§ INSTRUCTIONS FOR THE TASK:
In the rows from the line with "Task: Select the Venetian Blinds cell" to the line with "will [285, 33].", replace "Screen dimensions" with "Viewport size" and write out only those rows, with nothing else changed.

§ SUPPLIED ENTRIES:
- - -

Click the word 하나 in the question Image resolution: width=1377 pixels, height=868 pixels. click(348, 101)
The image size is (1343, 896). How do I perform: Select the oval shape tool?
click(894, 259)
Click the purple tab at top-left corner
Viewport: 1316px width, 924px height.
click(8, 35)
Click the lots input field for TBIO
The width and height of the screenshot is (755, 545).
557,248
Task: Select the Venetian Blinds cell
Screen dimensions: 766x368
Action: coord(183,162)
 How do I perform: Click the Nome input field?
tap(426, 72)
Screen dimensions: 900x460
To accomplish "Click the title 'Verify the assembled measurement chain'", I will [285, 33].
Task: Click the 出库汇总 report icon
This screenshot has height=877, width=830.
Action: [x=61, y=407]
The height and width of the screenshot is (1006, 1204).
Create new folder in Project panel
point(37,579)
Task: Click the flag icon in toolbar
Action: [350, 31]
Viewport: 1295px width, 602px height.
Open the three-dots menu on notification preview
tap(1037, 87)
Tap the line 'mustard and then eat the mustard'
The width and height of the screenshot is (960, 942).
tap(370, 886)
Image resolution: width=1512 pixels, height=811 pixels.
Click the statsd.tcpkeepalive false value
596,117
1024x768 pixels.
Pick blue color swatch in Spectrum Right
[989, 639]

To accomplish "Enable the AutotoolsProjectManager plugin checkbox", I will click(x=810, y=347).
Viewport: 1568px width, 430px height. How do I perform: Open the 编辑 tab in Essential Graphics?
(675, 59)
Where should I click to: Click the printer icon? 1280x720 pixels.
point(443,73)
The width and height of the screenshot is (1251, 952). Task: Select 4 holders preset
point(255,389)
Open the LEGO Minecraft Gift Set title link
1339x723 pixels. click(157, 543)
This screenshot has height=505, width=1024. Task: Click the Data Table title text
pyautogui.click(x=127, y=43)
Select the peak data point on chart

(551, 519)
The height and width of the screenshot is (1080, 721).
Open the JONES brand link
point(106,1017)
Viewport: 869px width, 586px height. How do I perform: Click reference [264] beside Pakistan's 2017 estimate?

- - -

§ REPLY:
Task: Select the Venetian Blinds cell
Viewport size: 766x368
Action: coord(183,162)
 How do I perform: Click the Nome input field?
tap(426, 72)
Viewport size: 900x460
To accomplish "Click the title 'Verify the assembled measurement chain'", I will [285, 33].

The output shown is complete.